Die Profis kämpfen auf 180 Kilometern ums gelbe Trikot
Zollernalbkreis, 18.08.2010 von Zora Bombach
Hobby- und Lizenzfahrer kämpfen sich drei Tage lang Reifen an Reifen über die Zollernalb, vorbei an der Burg Hohenzollern oder den Plettenberg hinauf. Für die männlichen Profis geht es über die 180 Kilometer ums gelbe Trikot, die Damen treten für das weiß-pinke Dress in die Pedale. „Für die Wertungsklasse der Hobbyfahrer ist sogar ein eigenes Leadertrikot in Rot-Weiß für die Männer beziehungsweise in Pink-Weiß für die Damen ausgeschrieben“, ergänzt Organisator Stephan Salscheider.
Wer sich das Führungsdress verdienen will, muss ordentlich 'was in den Beinen haben: 2300 Höhenmeter haben die Mountainbiker zu bewältigen, verteilt auf drei anspruchsvolle Strecken. Die erste Etappe führt am Freitag, 17. September, über 50 Kilometer von Haigerloch über Bad Imnau nach Balingen. Unterwegs warten zwei Sprintwertungen auf die Sportler, die erste in Rosenfeld und die zweite in Geislingen. „Das ist für die Zuschauer wie für die Fahrer sehr interessant“, weiß Salscheider von der Straßberger Sportagentur Skyder. „Als MTB-Fan kann man hier problemlos ganz nahe an den Fahrern dran sein und sie anfeuern, ohne im Matsch rumzustapfen“, erläutert er die Vorzüge einer Sprintwertung im Ort. Für die Fahrer ist es vor allem eine Chance, um Punkte zu holen.
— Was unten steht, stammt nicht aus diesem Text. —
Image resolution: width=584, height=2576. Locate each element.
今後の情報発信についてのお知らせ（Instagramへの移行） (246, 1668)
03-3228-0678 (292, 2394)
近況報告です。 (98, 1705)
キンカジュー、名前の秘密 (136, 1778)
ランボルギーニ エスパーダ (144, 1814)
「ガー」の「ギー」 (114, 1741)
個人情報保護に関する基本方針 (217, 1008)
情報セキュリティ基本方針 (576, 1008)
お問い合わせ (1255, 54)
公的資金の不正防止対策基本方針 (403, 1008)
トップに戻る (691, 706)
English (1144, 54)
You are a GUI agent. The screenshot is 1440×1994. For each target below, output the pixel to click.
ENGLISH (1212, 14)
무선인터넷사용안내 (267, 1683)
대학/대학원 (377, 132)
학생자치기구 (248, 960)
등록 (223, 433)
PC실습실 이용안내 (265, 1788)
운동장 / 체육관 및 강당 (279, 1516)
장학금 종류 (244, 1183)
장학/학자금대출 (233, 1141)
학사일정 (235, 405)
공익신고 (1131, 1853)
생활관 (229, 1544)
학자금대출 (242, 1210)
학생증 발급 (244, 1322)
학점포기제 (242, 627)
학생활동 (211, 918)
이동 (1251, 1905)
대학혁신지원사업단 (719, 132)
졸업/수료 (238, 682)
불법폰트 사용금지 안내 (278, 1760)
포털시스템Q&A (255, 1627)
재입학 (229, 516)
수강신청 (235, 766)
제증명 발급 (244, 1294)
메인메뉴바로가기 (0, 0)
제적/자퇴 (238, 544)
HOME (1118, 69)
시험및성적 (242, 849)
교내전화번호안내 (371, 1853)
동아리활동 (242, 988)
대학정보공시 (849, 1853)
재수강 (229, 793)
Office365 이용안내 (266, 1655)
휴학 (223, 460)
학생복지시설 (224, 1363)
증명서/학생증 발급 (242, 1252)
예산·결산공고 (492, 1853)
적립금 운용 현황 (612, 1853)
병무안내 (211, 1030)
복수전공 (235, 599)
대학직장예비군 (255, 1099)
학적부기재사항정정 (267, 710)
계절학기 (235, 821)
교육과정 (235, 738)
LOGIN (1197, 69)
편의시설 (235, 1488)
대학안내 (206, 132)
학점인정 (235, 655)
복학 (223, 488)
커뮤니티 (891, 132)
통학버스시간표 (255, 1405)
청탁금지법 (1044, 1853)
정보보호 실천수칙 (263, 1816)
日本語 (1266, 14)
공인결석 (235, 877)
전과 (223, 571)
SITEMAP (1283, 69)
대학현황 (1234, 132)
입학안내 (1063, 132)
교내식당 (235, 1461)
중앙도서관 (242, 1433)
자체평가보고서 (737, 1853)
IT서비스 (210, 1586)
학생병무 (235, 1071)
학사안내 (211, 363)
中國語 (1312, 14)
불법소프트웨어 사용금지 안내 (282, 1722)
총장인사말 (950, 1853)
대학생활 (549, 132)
Auch bei der zweiten Etappe von Balingen nach Albstadt greift dieses Konzept: Die Sprintwertungen in Nusplingen und Meßstetten lockern das ständige Auf und Ab der 75 Kilometer langen Strecke auf. „Die Gemeinden und lokale Vereine sorgen bei jeder einzelnen Sprintwertung dafür, dass das Publikum bestens bewirtet ist“, betont Salscheider. Ein Moderator hält die Zuschauer außerdem auf dem aktuellsten Stand und versorgt sie mit Details zu den Fahrern.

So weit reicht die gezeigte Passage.